[Begin Data extract]

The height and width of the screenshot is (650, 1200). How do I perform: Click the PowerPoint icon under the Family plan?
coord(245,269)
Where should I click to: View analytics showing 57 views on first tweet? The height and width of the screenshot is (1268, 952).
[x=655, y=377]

[End Data extract]
[Begin Data extract]

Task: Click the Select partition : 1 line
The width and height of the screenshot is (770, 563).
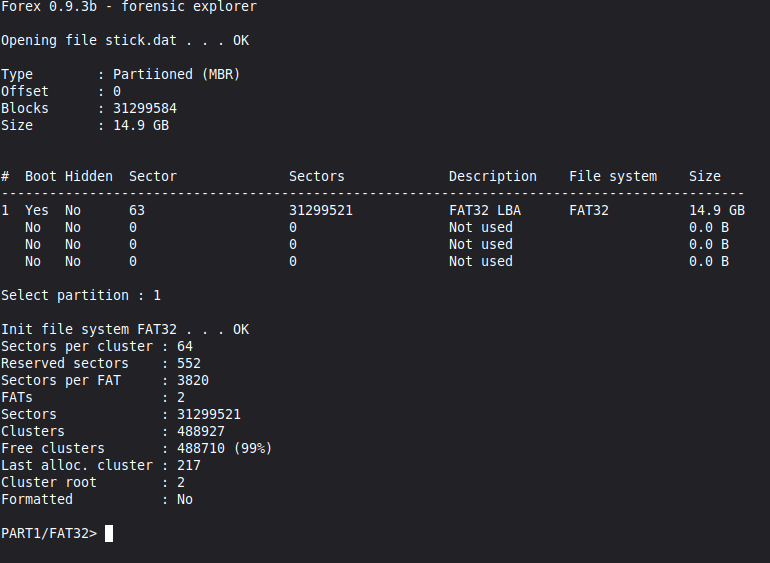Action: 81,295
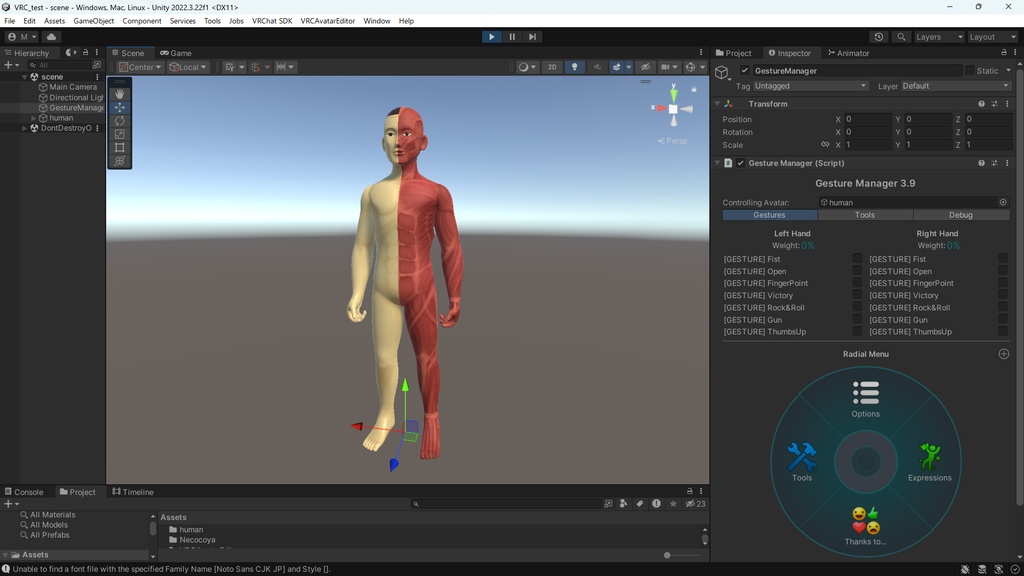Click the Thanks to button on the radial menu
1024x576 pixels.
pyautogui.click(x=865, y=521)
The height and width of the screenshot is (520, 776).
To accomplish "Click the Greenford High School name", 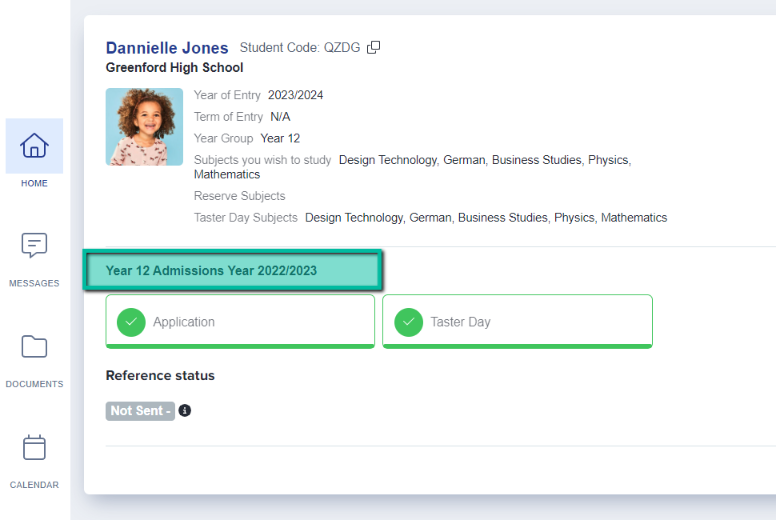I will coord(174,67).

[End Data extract]
[Begin Data extract]

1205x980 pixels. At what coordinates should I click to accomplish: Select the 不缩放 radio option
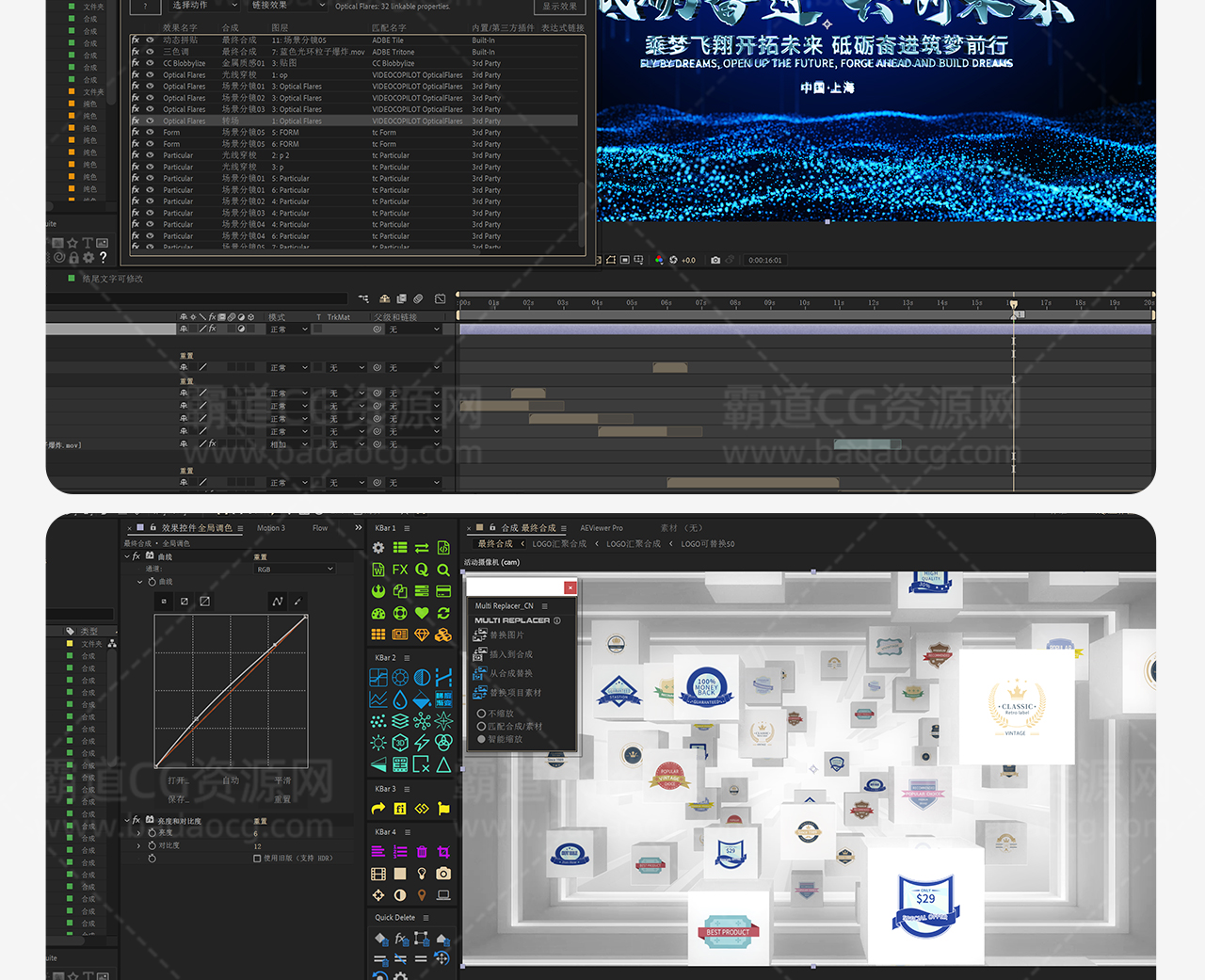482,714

[End Data extract]

## What you have to do
Please write out the entries again from the line with "The height and width of the screenshot is (650, 1200)." up to and including the line with "[x=655, y=377]", keeping every request unchanged and shifting each coordinate in the answers up by 41.

## Response
The height and width of the screenshot is (650, 1200). How do I perform: Click the PowerPoint icon under the Family plan?
coord(286,310)
Where should I click to: View analytics showing 57 views on first tweet? The height and width of the screenshot is (1268, 952).
[x=696, y=418]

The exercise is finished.